Le livre de Peter Wohlleben s’ouvre avec le récit de sa rédemption. Il fut longtemps un garde-forestier ordinaire, soumis aux intérêts économiques des scieries et incapable de juger de la qualité des arbres autrement qu’à l’aune de leur valeur marchande. Avant que l’élaboration d’un programme de recherche universitaire dans son district et les découvertes qui s’ensuivirent, ne contribuent à lentement corriger le regard porté par notre homme sur les hêtres. Il était Heydrich, il devint Schindler – confronté à un auteur teuton, il convient de dépasser assez tôt le point Godwin. On exagère cependant à peine : lorsqu’il revient sur la première partie de son existence, cette époque où il en savait autant sur les arbres qu’« un boucher sur la vie affective des animaux », le forestier confesse un sentiment de « honte » et qualifie de « barbares » ses anciennes pratiques.
Quels furent les éléments déclencheurs de cette prise de conscience ?
D’abord la découverte que politiquement, les arbres penchent plutôt à gauche. Ils sont « de fervents défenseurs d’une justice distributive ». Les plus forts compensent les lacunes des plus faibles, les plus jeunes, celles des plus vieux : « qui est bien nanti donne généreusement et qui peine à se nourrir reçoit de quoi améliorer son ordinaire ». L’entrelacs des racines et des champignons garantit ce système de solidarité. Un véritable réseau, un « World-Wood-web », selon l’auteur.
La communication ne se réduit pas à ces becquées de chlorophylle.
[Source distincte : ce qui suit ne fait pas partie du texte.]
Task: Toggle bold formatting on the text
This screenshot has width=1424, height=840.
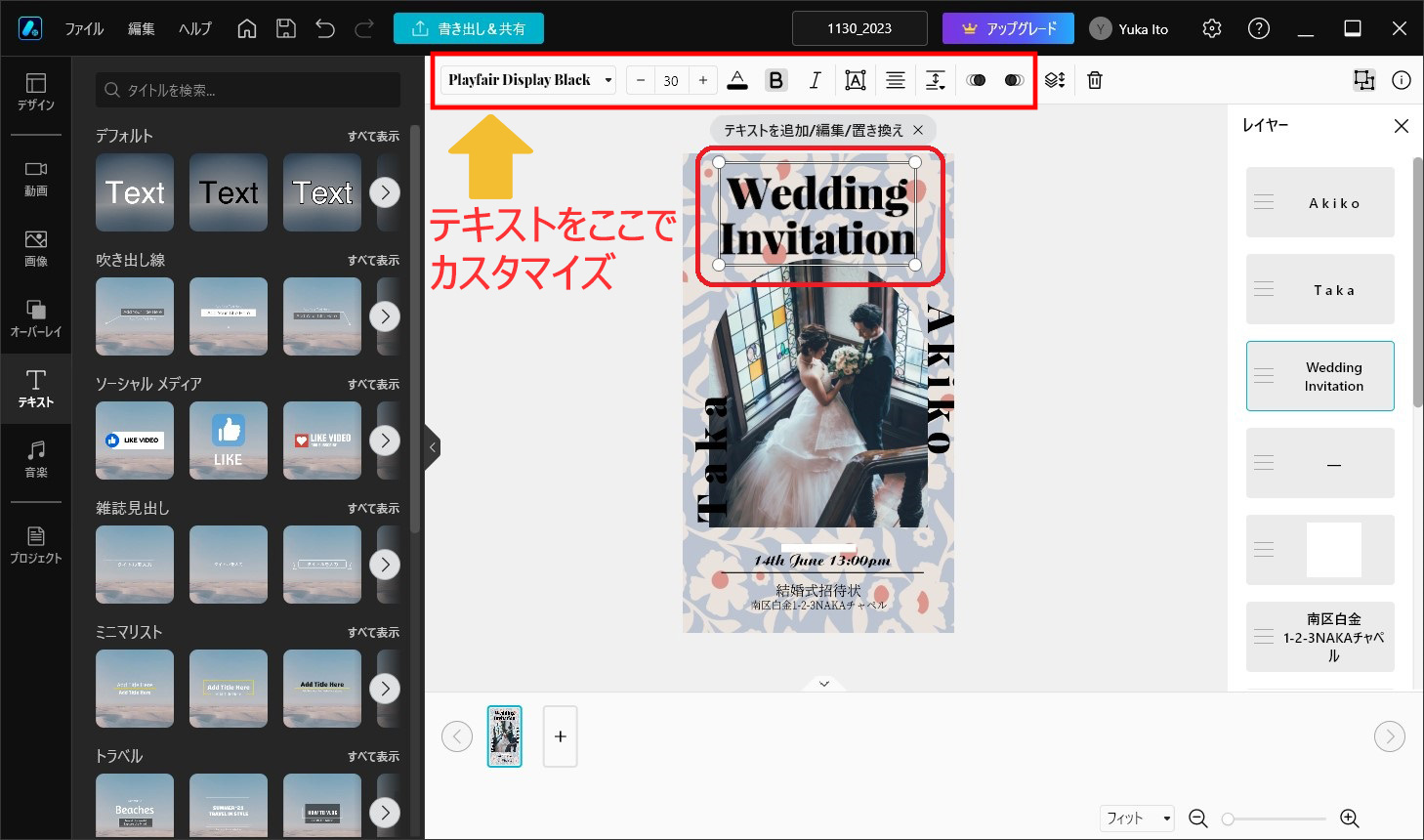Action: pos(775,80)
Les arbres causent. On avait observé bien sûr le frémissement foliaire dans les films de Miyazaki (mais c’était le vent). On savait aussi le farouche bruit émis au crépuscule par les chênes qu’on abat pour le bûcher d’Hercule (c’était la chute). Des chercheurs ont constaté depuis peu qu’ils produisaient des sons et, penchés sur ces messes basses, prouvé qu’« en cas de soif intense, (ils) se mettent à crier. » – pareil.
Enfin, on comprend que ces amoureux qui gravent dans l’écorce l’addition de leur prénom afin d’attester d’une fidélité éternelle sont doublement criminels : non seulement la promesse ne sera pas tenue, mais en plus, cette balafre paraît « pour un arbre au moins aussi désagréable qu’une lésion de la peau pour nous… »
On distingue mal ce qui, des exigences pédagogiques du traité de vulgarisation ou de la fascination pour les végétaux, pousse l’auteur à appuyer si fort sur la pédale de l’anthropomorphisme : les processus complexes de la nature s’y trouvent systématiquement ramenés à l’ordinaire des schémas familiaux : « Les dissipés qui se figurent qu’ils ont tout loisir d’aller voir à droite ou à gauche, qui flânent et musardent avant de démarrer pour de bon, ne vont pas tarder à le regretter ».
Wohlleben estime en effet inefficiente la différence entre végétal et animal. Les arbres ne seraient que des animaux un peu plus lents.
Et nos écologistes qui répètent que les forêts sont le poumon de la planète se tiennent encore en deçà de la réalité. C’est bien davantage. Au minimum, elles en sont l’intestin.

Les troncs Par Pierre Mondot
Le Matricule des Anges n°185 , juillet 2017.